■ **WHAT THE TASK REQUIRES**
Transcribe the lines of the listing from the line containing "You are a GUI" through the line containing "pyautogui.click(x=352, y=52)", inclusive, and leave the pictures out of your answer.

■ **INPUT RECORDS**
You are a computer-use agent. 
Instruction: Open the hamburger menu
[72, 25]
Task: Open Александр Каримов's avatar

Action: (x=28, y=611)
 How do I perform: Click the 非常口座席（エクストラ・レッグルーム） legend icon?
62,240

* * *

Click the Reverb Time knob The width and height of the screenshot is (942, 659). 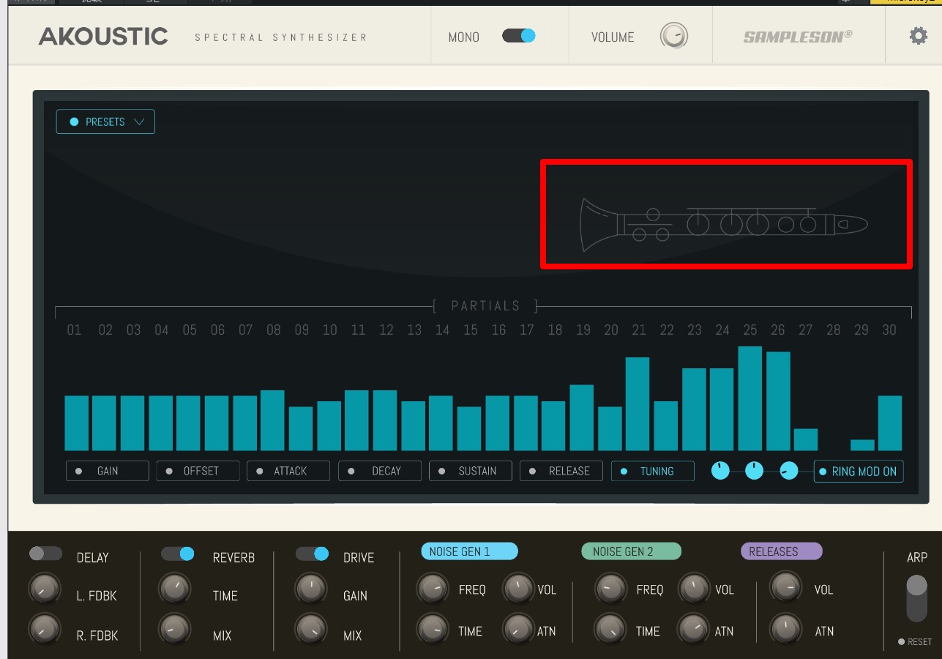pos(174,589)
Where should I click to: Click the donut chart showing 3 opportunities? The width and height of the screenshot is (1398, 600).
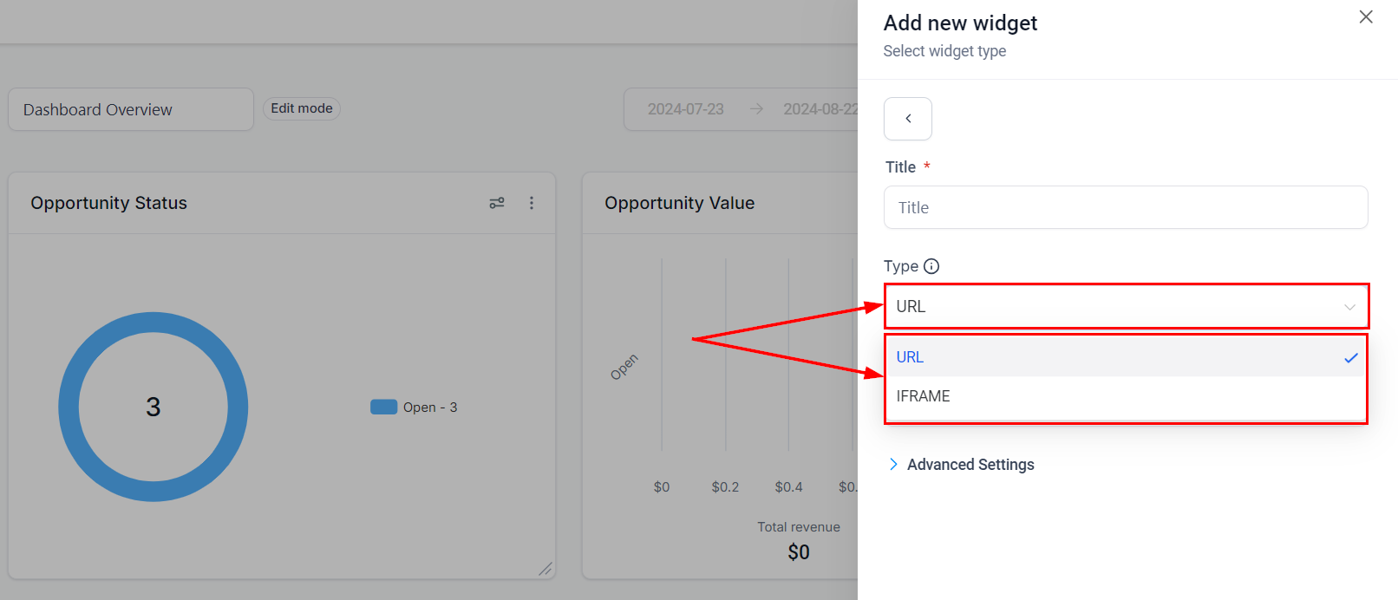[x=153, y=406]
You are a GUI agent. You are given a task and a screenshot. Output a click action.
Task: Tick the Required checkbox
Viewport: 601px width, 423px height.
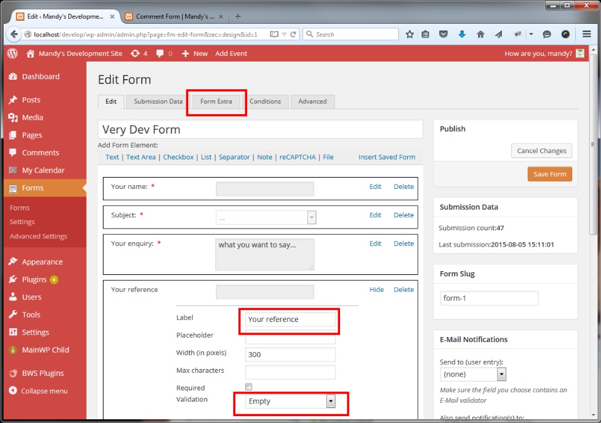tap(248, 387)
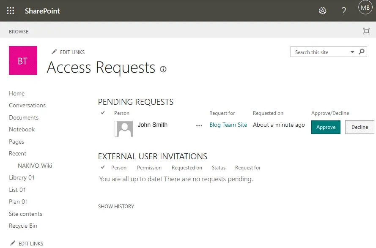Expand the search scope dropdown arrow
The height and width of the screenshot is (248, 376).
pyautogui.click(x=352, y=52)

---

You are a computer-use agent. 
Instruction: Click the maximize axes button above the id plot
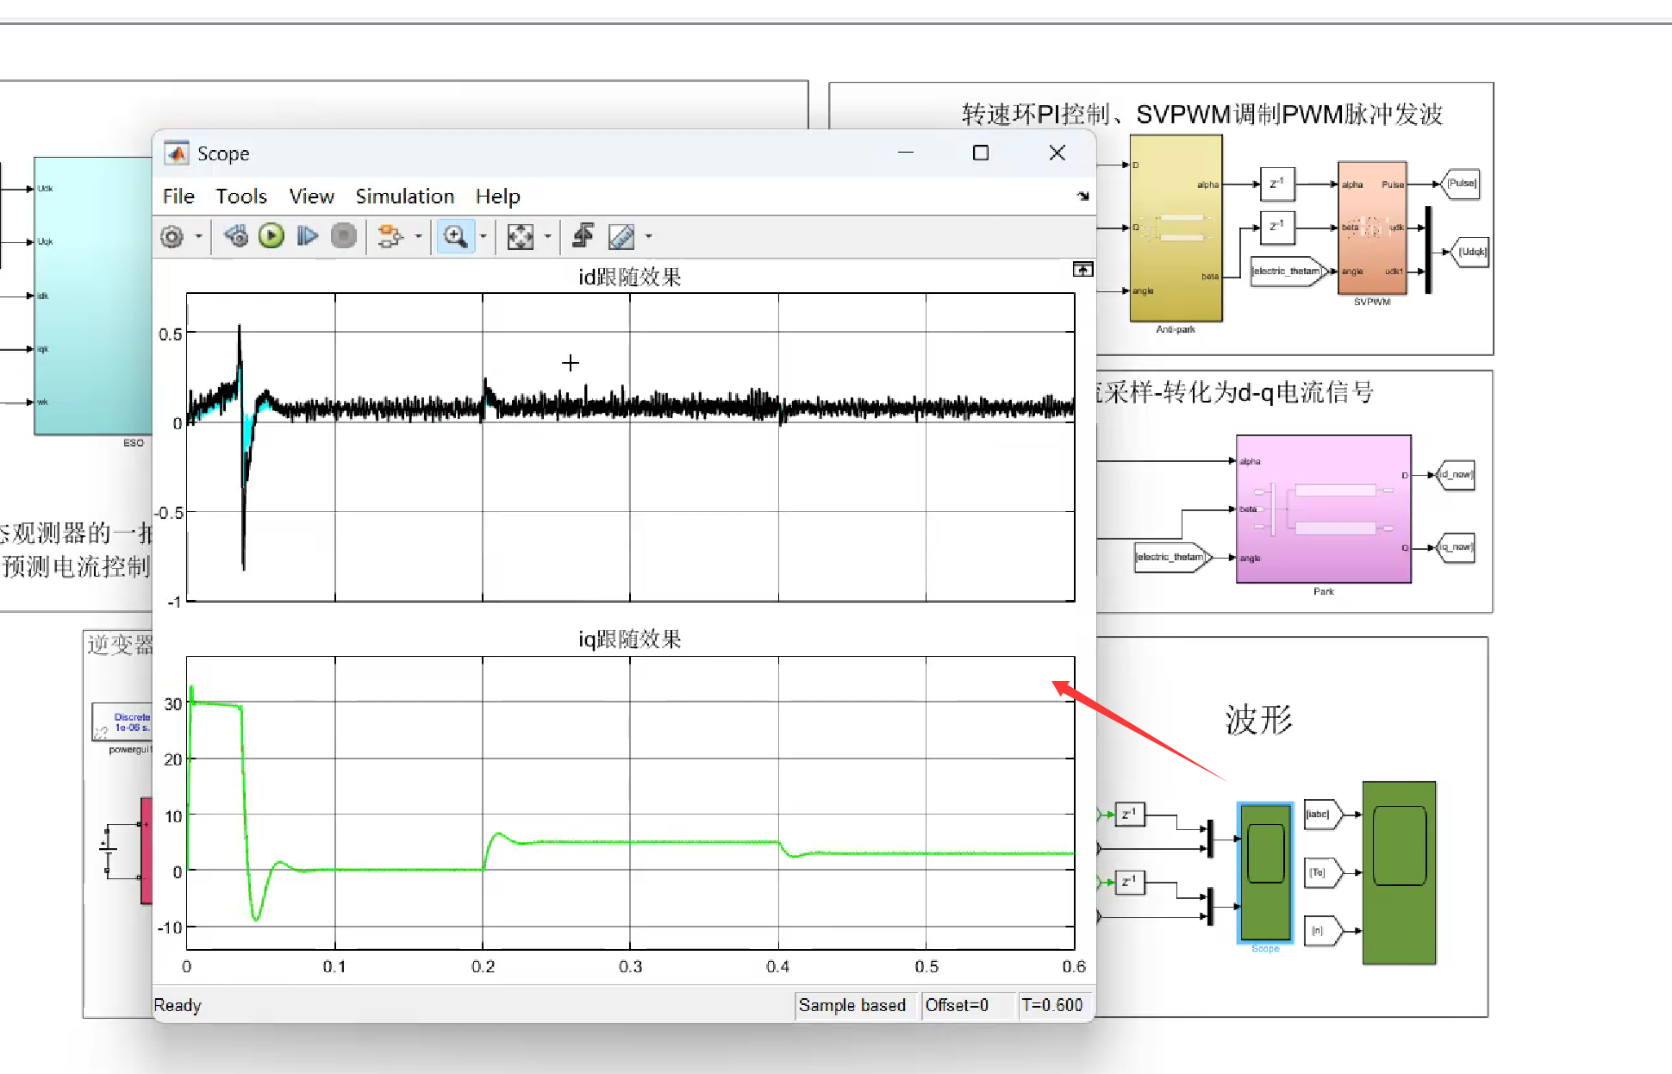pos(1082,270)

■ **WRITTEN RESPONSE**
You are a GUI agent. You are given a task and a screenshot. Output a click action.
Task: Tick the Required checkbox
Viewport: 601px width, 423px height.
tap(248, 387)
Expand the search scope dropdown arrow
The height and width of the screenshot is (248, 376).
pyautogui.click(x=352, y=52)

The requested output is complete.